Modified Sleep Apnea Machines May Ease the Ventilator Crunch

Poor says they haven’t yet had to deploy modified sleep apnea machines turned ventilators, but just knowing they are ready is a big relief. “The one situation that terrifies me is having to make a decision with two patients and one ventilator and having to decide who gets it,” says Poor. “Having these extra machines reduces the chance I would have to make that decision.”

Hospitals in New York, Chicago, and Boston are also repurposing anesthesia gas machines that are normally only used during surgical procedures, according to Mary Dale Peterson, president of the American Society of Anesthesiologists and a pulmonary pediatric physician at Driscoll Children’s Hospital in Corpus Christi, Texas.

Peterson says that many hard-hit hospitals are doing the best they can as ventilators run short, but we shouldn’t forget that medical workers need to be trained on new machines, or repurposed ones. “Under normal conditions, you would want enough time for enough testing and vetting, time to train the staff on how to manage those ventilators, because on every piece of machinery you have to learn where the buttons are,” Peterson says. “But we are not dealing with ideal conditions. I’m hoping we are getting through the crisis without having to resort to things that are totally brand new or haven’t been tested.”

The ventilator shortage has also attracted novel designs that still must get approval from the FDA before being used on patients. A Mississippi doctor built a breathing bag from parts he bought at a local hardware store, while a team of Rice University engineering students designed an automated breathing bag that can be used by first responders or emergency room doctors that can be built with 3D printed parts for about $150.

“Maybe you have a hospital that runs out of ventilators, or someone in an ER needs to be intubated,” says Rohith Ramachandra Malya, an assistant professor of medicine at Baylor School of Medicine who advised the Rice University students. “Rather than pulling someone off an existing ventilator, this device buys you time.”

At the same time that doctors and engineers are coming up with new breathing machine designs, some medical experts are beginning to question whether doctors are putting too many coronavirus patients on hospital ICU ventilators. In social media and online discussions, some emergency medicine physicians suggest that existing Covid-19 protocols may need to change and that with some patients, ventilators may do more harm than good. They say that some patients have low blood oxygen levels that trigger the use of a ventilator according to existing medical protocols, even if the patients are not gasping for air or having heart problems.

This debate played out this week on an episode of the MedScape podcast, in which John Whyte, chief medical officer of the WebMD website interviewed New York emergency room physician Cameron Kyle-Sidell. Kyle-Sidell said he’s noticing that many of his coronavirus patients are in a state of hypoxia, or low oxygen, a condition similar to what happens to hikers or skiers who get altitude sickness. Most of the time, when patients hit that level of hypoxia, they can barely talk, but he spoke about a patient who could, and who said she did not want a breathing tube.

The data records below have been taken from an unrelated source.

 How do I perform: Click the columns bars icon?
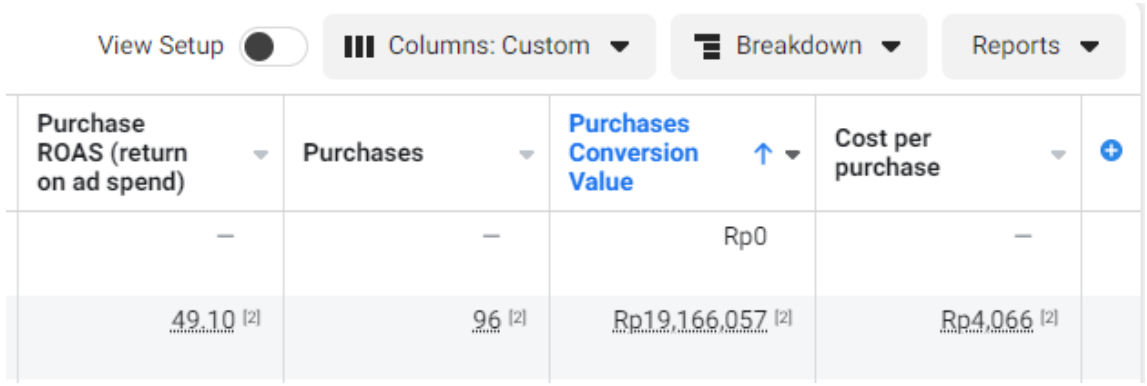click(x=359, y=46)
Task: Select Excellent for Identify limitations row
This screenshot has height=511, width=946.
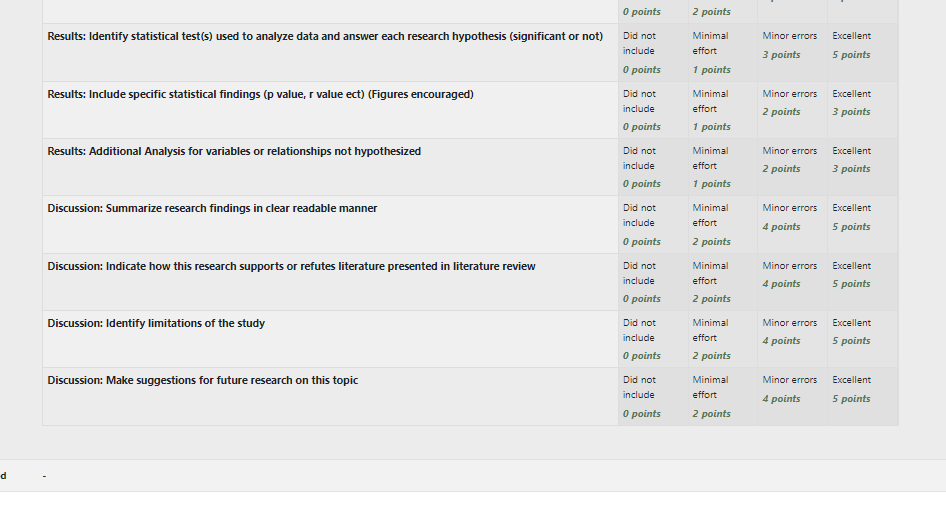Action: tap(863, 339)
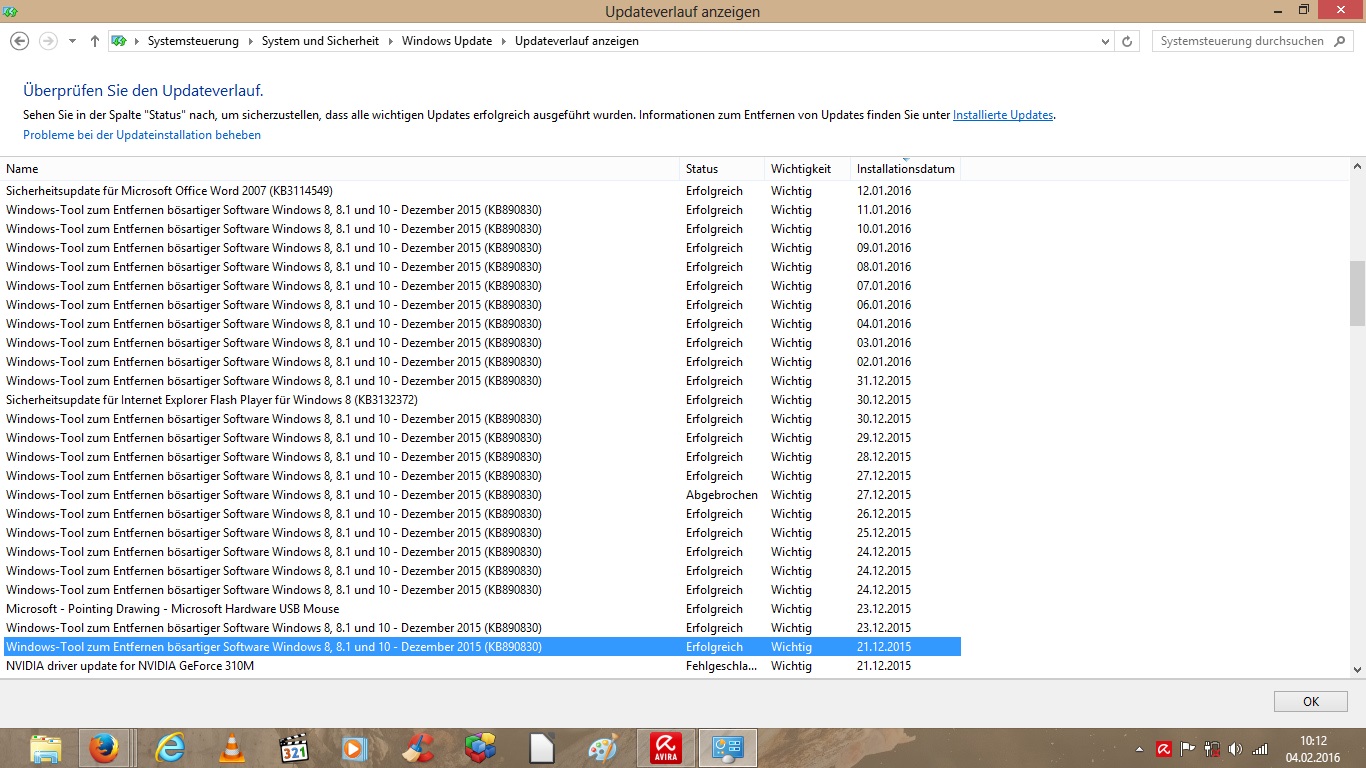Open the Installierte Updates link
The width and height of the screenshot is (1366, 768).
1002,115
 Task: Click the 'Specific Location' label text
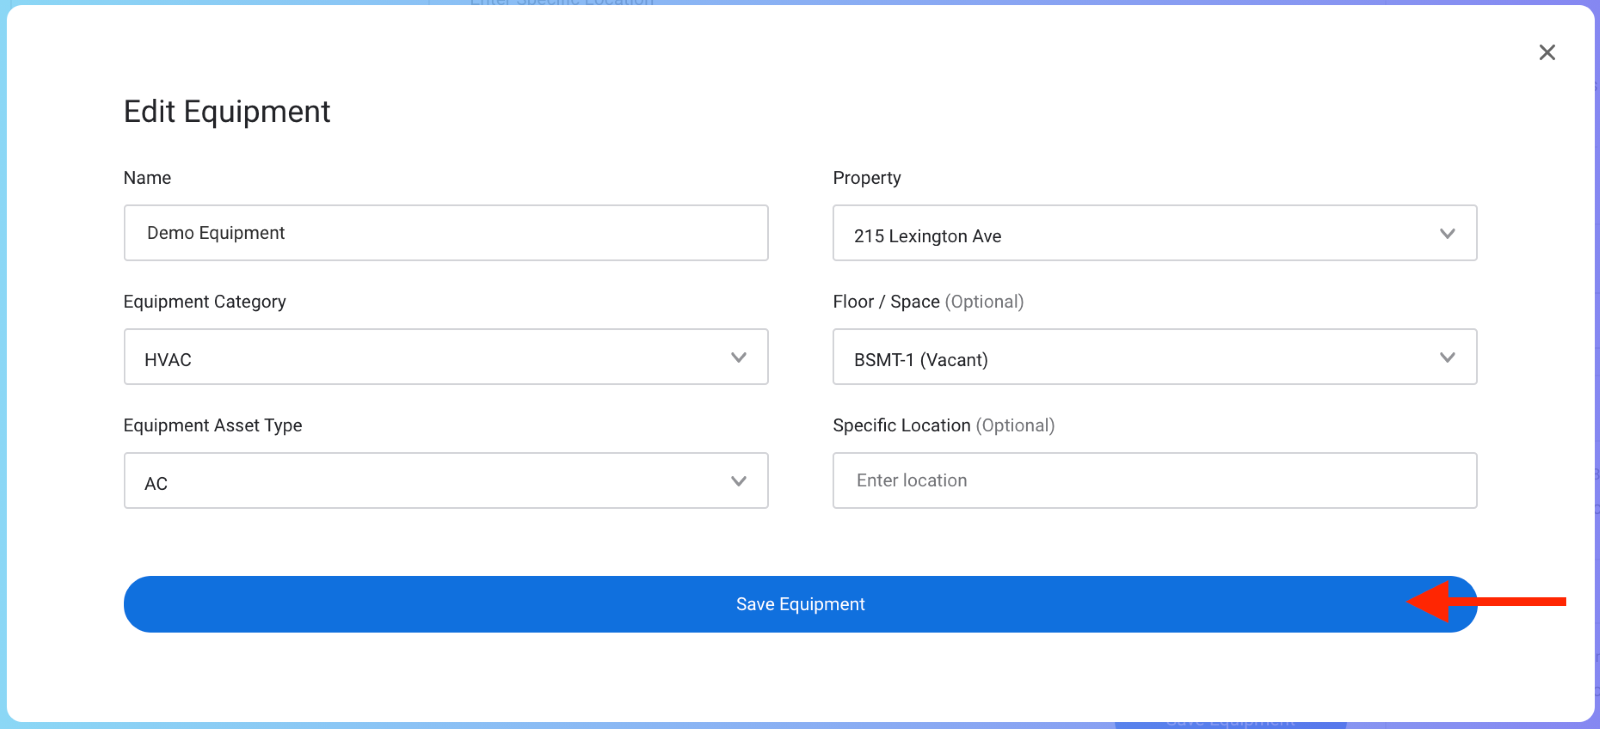tap(901, 426)

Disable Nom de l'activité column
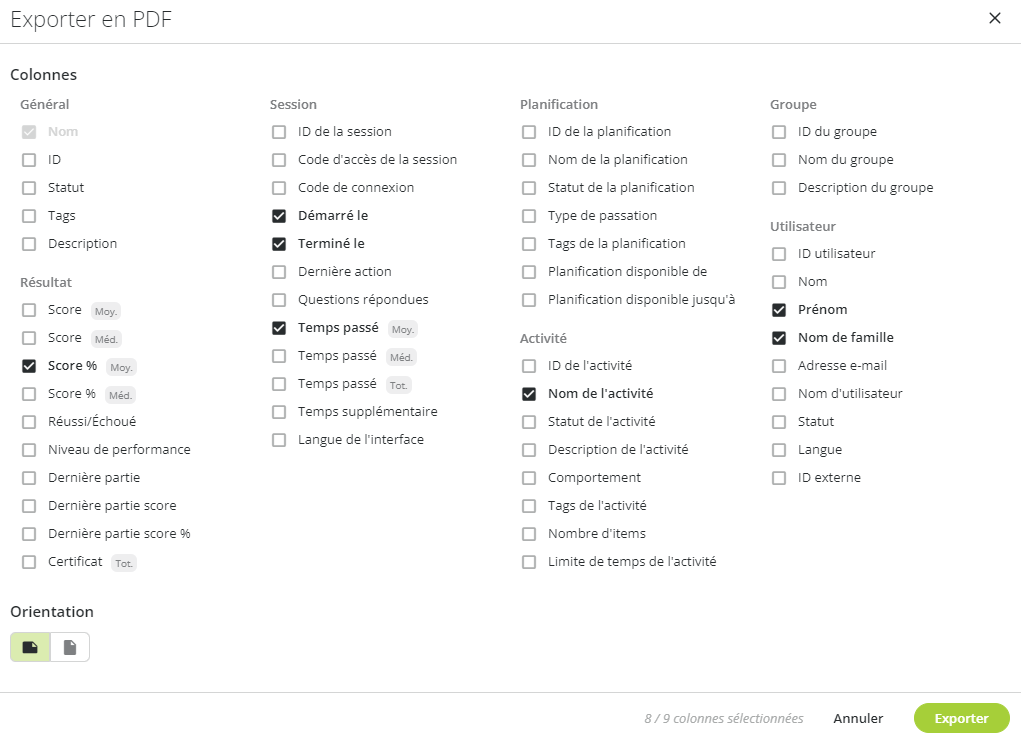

“So she asked that we put it in at the last minute possible,” Kyle-Sidell said during the MedScape podcast interview. “It was this perplexing clinical condition: When was I supposed to put the breathing tube in? When was the last minute possible? All the instincts as a physician—like looking to see if she tires out—none of those things occurred. It’s extremely perplexing. But I came to realize that this condition is nothing I’ve ever seen before.”